Suppose $A$,$B$ are infinite matrices (with entries in a field) such that $AB=I$.  Suppose further that $A$,$B$ are both row-column-finite: every row of $A$ and $B$ contains at most finitely many nonzero entries, and the same holds of the columns.  Does it follow that $BA=I$?

Since this may well be too general to be true, let me say where this is coming from.  Let $G$ be a locally compact totally disconnected group, and to make life easy let's suppose its Haar measure is bi-invariant.  Let $C_c(G)$ be the space of locally constant complex functions on $G$ with compact support, which forms an algebra under convolution.  Suppose $e \in C_c(G)$ is an idempotent, so that $H = eC_c(G)e$ is an algebra with identity.  Is it now true that if $f \star g = e$ in $H$, then $g \star f = e$ as well?

Again this may be too general to be true, so to be more specific: suppose $K < G$ is a compact subgroup such that $K\backslash G/K$ is countable, suppose $\phi : G \to \mathbf{C}^{\times}$ is a character, and suppose the idempotent $e$ is the function with support in $K$ such that $e(x) = \phi(x^{-1})/\mu(K)$ for $x \in K$.  <i>Now</i> is it true that if $f \star g = e$ in $H$ then $g \star f = e$ as well?

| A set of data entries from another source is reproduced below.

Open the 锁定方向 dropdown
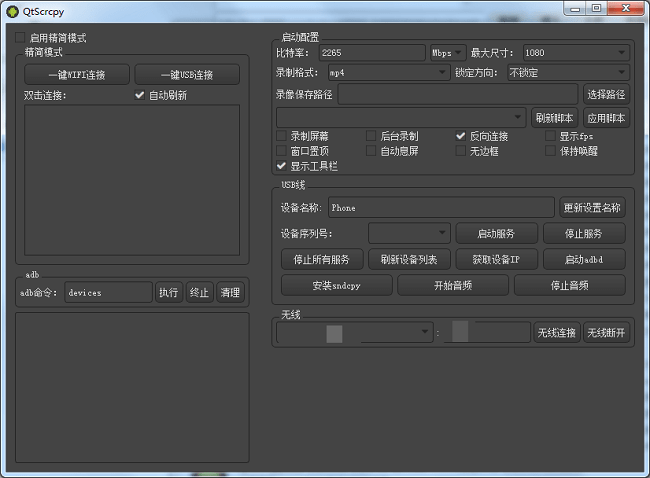This screenshot has width=650, height=478. (567, 73)
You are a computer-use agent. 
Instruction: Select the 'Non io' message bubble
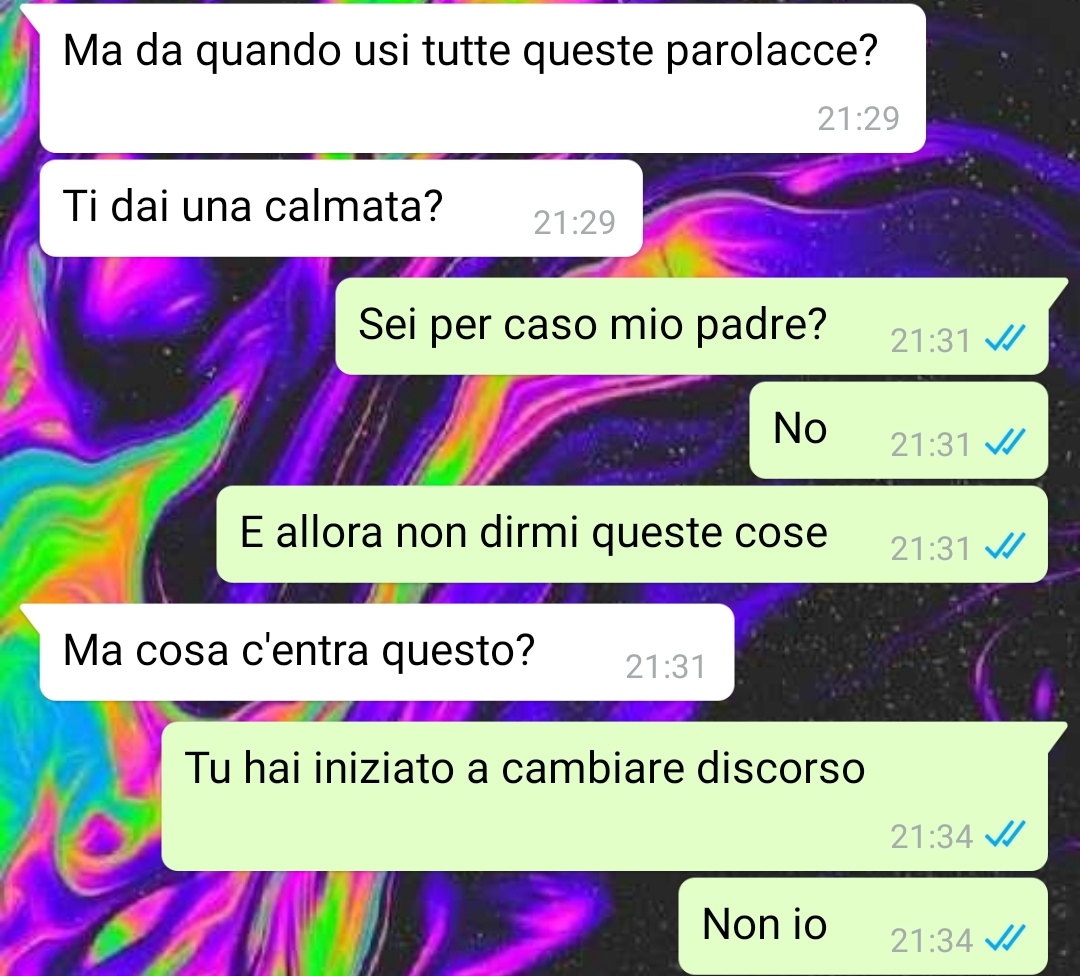click(x=863, y=926)
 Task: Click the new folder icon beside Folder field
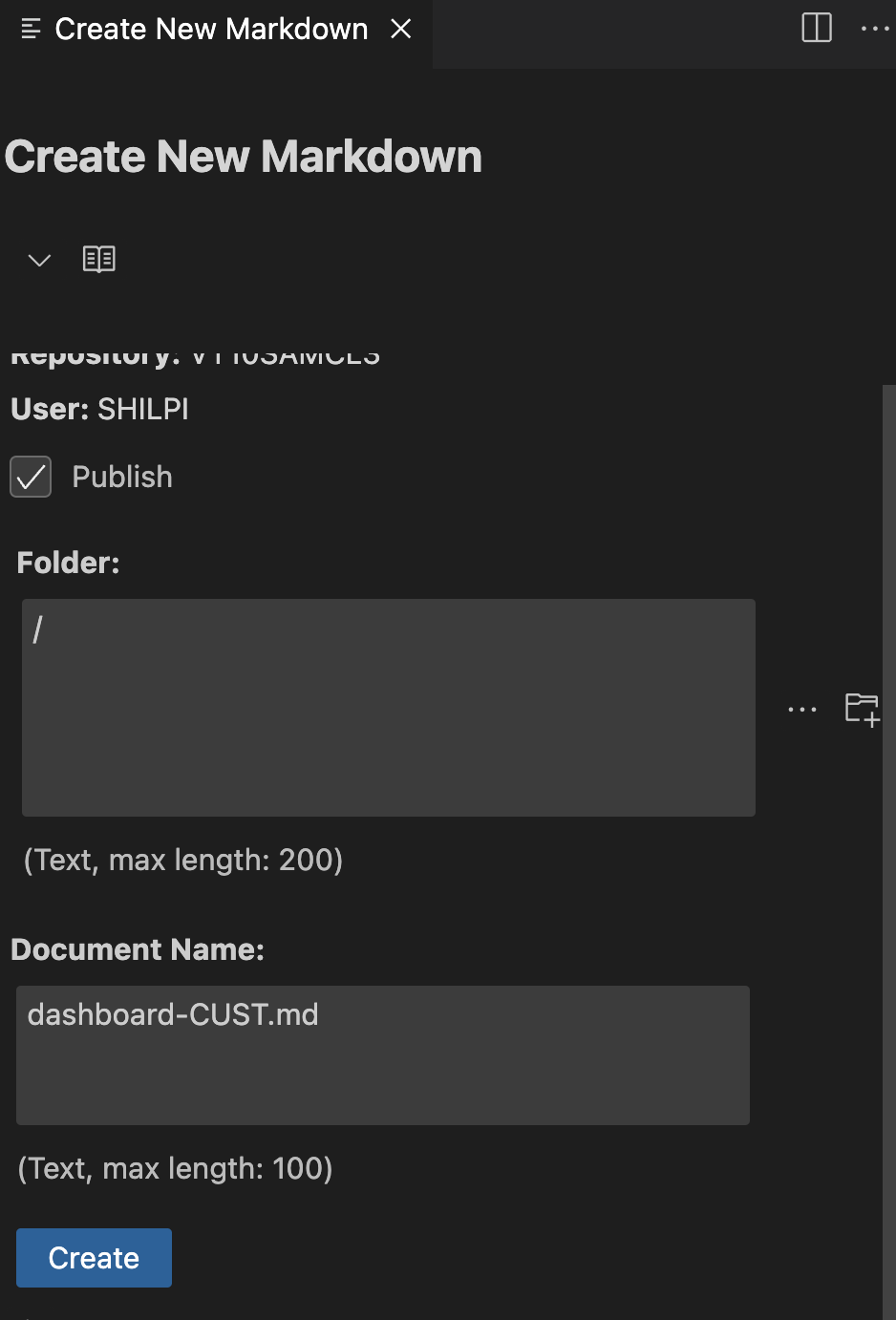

[I am reading something that claims some $f$ is a unit but then checks it by checking the existence of $g$ such that $f \star g = e$.  So really, the question is whether it follows by some general business that $g \star f = e$, or whether one has to do another computation to check the other direction. (And if the former, how general is the general business?)  ]